Fig. 6. PD-L1 regulates stemness, proliferation, and tumorigenicity of GSCs.

a IB analysis of PD-L1 expression in 83 (left) and 528 (right) GSCs infected with shPD-L1-1, shPD-L1−2 or shCtrl lentivirus. b Cell proliferation assays using 83 (left) and 528 (right) GSCs infected with shPD-L1-1/−2 or shCtrl lentivirus. c LDAs performed using 83 (left) and 528 (right) GSCs infected with shPD-L1-1/−2 or shCtrl lentivirus. d IB analysis of ICAM1 and PD-L1 expression in 83 (left) and 528 (right) GSCs infected with shICAM1, PD-L1 or shCtrl lentivirus. e Cell proliferation assays using 83 (left) and 528 GSCs (right) infected with shICAM1, PD-L1, or shCtrl lentivirus. f LDAs performed using 83 (left) and 528 (right) GSCs infected with shICAM1, PD-L1 or shCtrl lentivirus. g IB analysis of Icam1, β-catenin, cyclin D1, PD-L1, and LRP6 expression in GL261 infected with Icam1, shPD-L1, or vector control lentivirus. h Cell proliferation assays using GL261 infected with Icam1, shPD-L1, or vector control lentivirus. i Luminescence images of mice bearing orthotopic xenografts of GL261-luc cells infected with Icam1, shPD-L1, or vector control lentivirus (5 × 10⁴ cells/mouse). j Kaplan-Meier survival curves of mice as in (i). Statistics: b, e, h Data are presented as mean ± SD (n = 3, biological replicates), two-tailed Student’s t-test. j Log-rank test (n  =  6 mice/group). Image: a, d, g Representative blots (n = 3, biological replicates). The samples derive from the same experiment but different gels for PD-L1 and GAPDH (a) were processed in parallel. The samples derive from the same experiment but different gels for ICAM1 with GAPDH and another for PD-L1 (d) were processed in parallel. The samples derive from the same experiment but different gels for β-catenin with cyclin D1, another for LRP6 with PD-L1, and another for ICAM1 with GAPDH (g) were processed in parallel. GAPDH was used as a loading control. Source data are provided as a Source Data file.

Fig. 7. ICAM1 alters the tumor immune microenvironment involved in GBM progression.
----------
In the Fig. 6 legend above, how many GL261-luc cells were implanted per mouse for the orthotopic xenografts?
----------
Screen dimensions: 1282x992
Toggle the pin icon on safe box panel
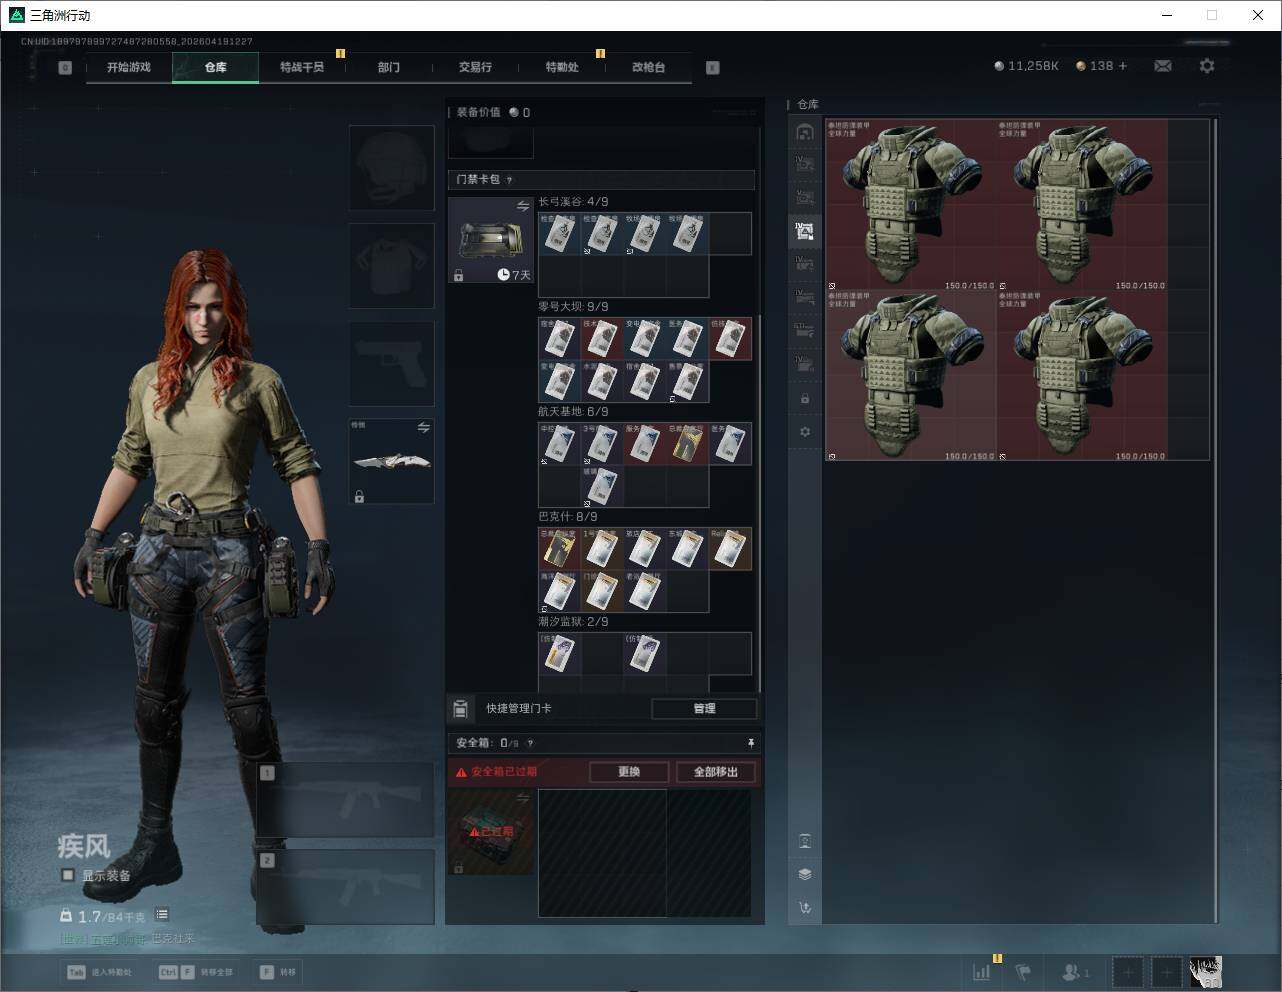[x=750, y=743]

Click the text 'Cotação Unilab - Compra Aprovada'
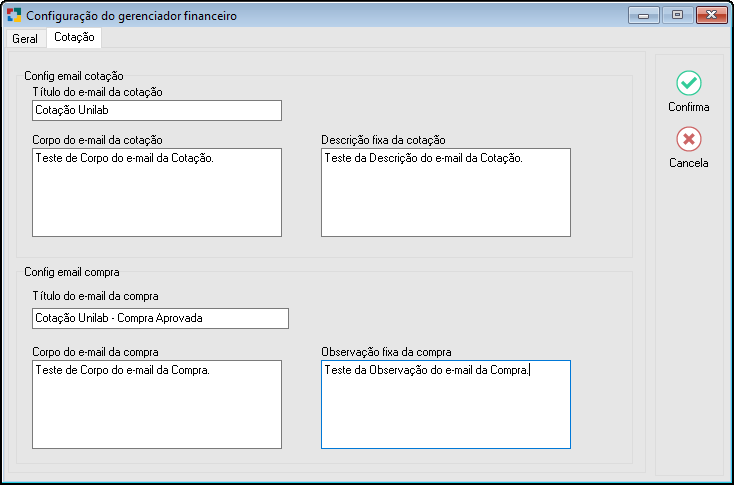(119, 318)
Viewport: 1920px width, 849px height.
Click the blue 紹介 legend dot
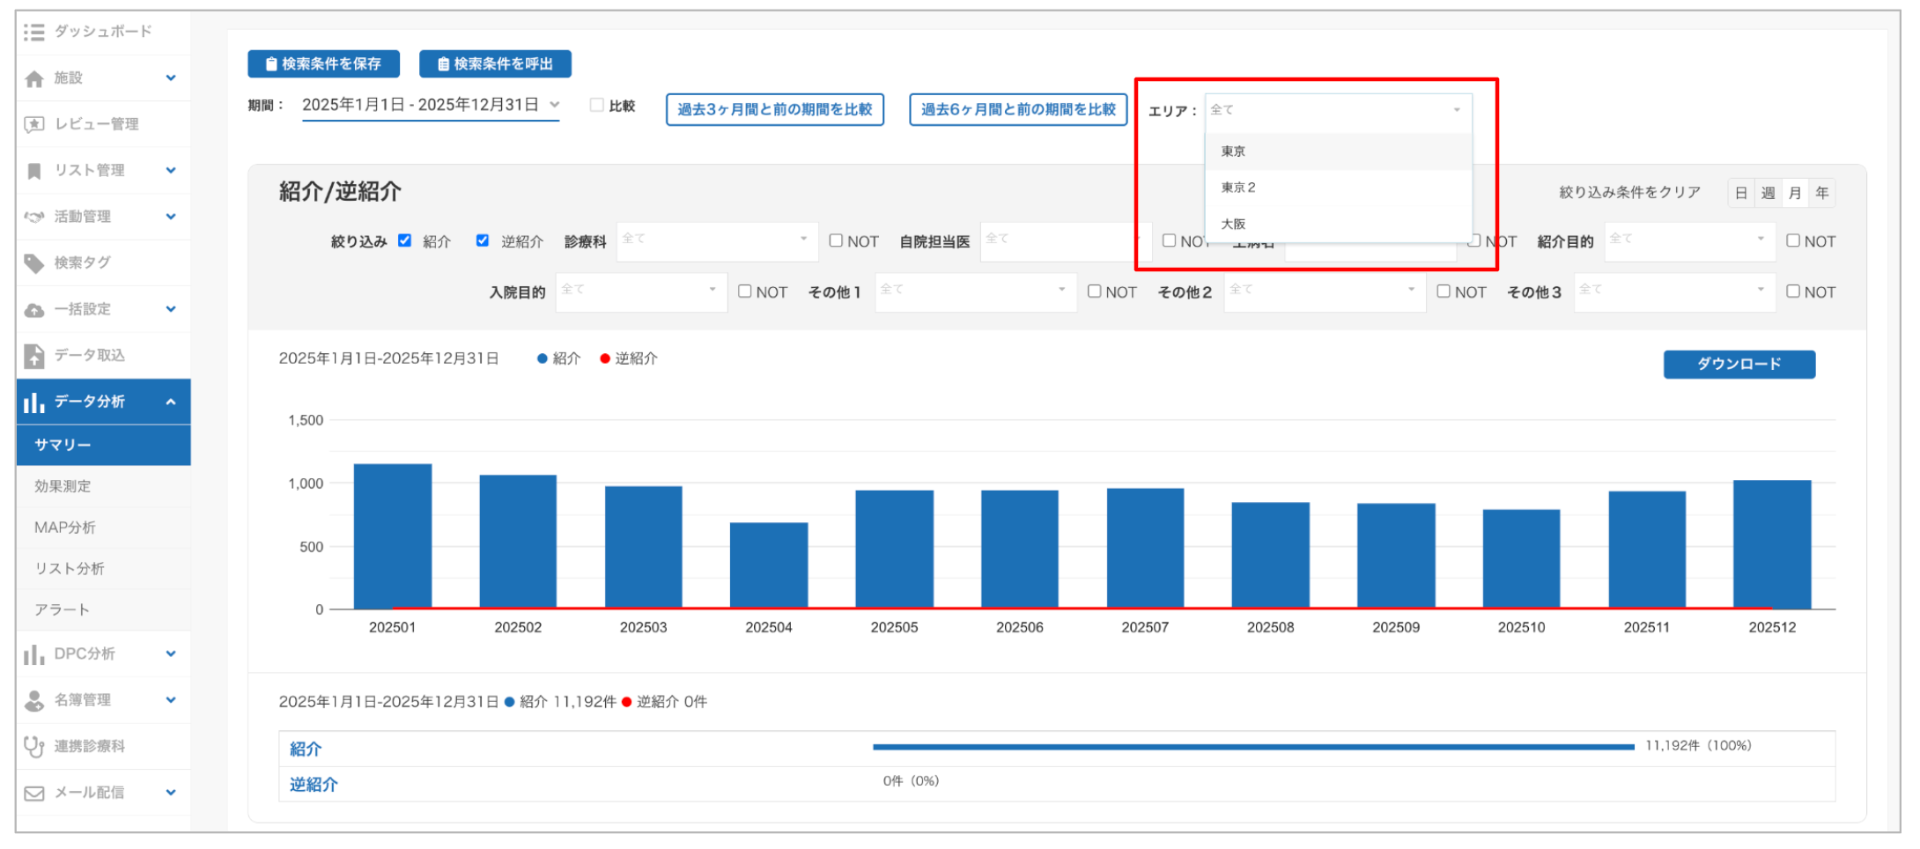pos(542,359)
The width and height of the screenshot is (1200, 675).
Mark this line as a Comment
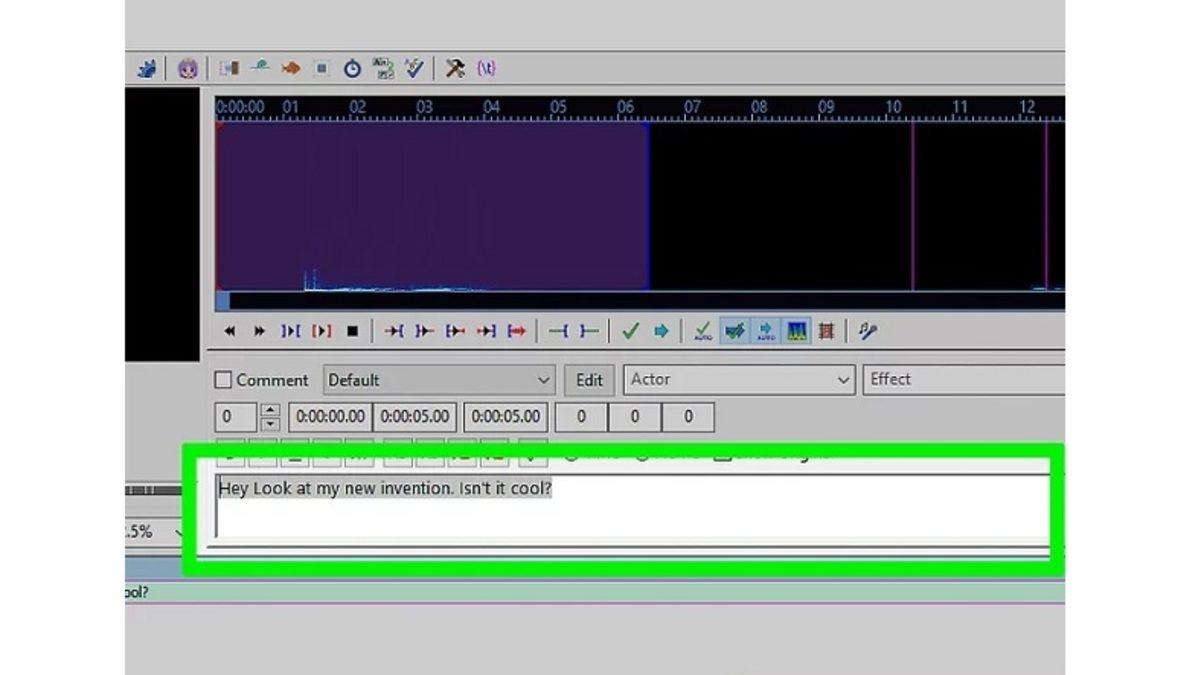[224, 380]
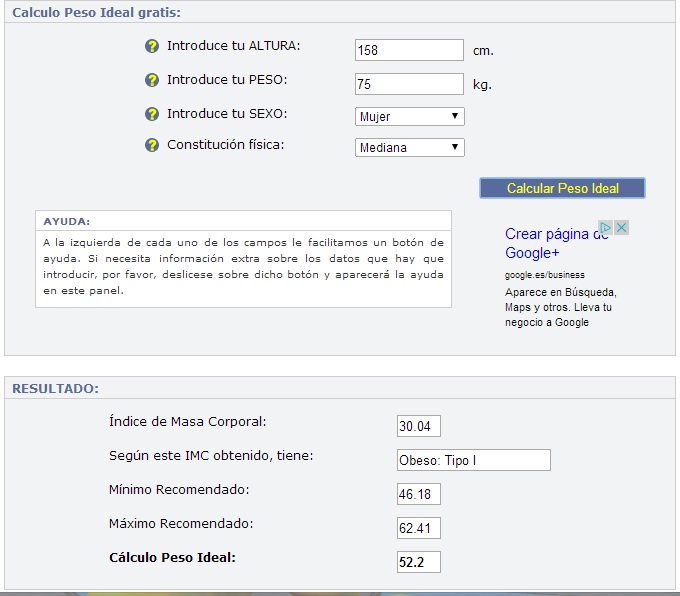
Task: Click the Calcular Peso Ideal button
Action: (x=562, y=188)

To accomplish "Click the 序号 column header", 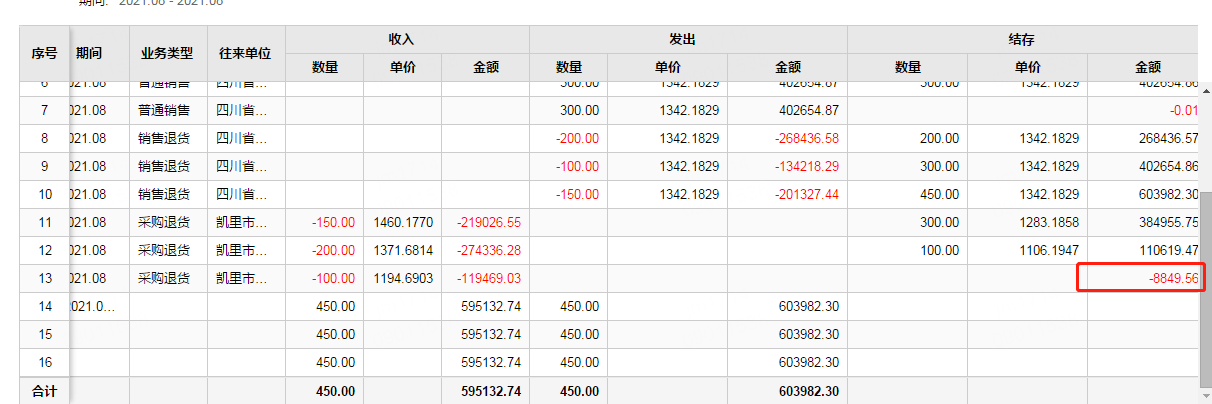I will (x=44, y=53).
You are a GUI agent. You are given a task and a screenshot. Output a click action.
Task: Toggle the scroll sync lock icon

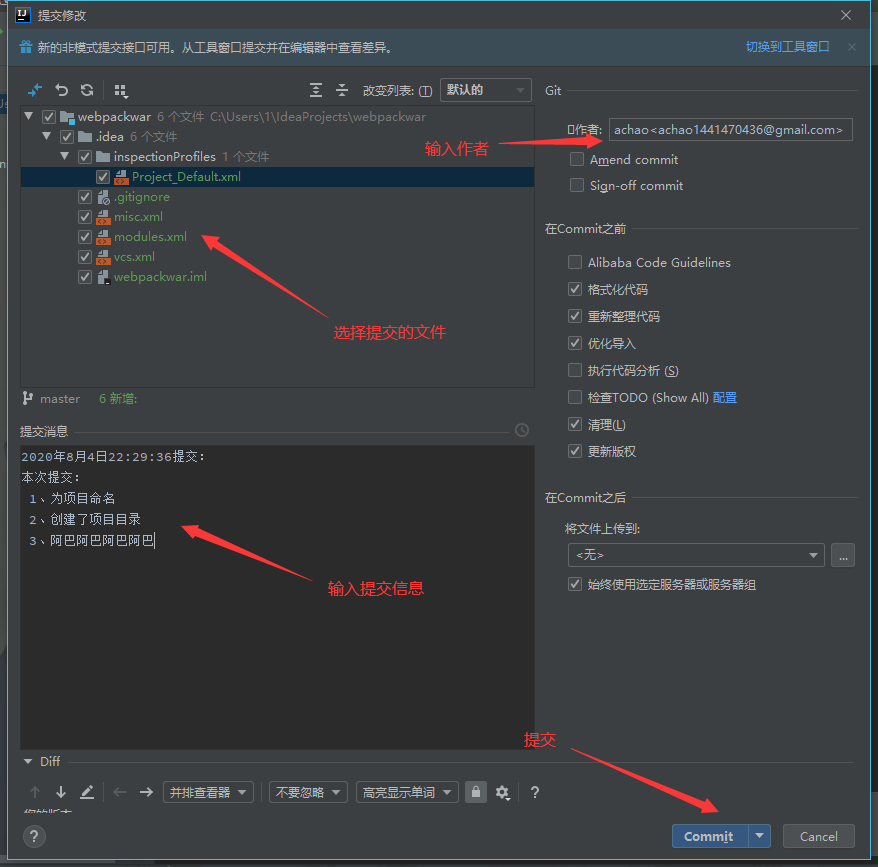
----------
TASK OUTPUT: 5 × 10⁴ cells per mouse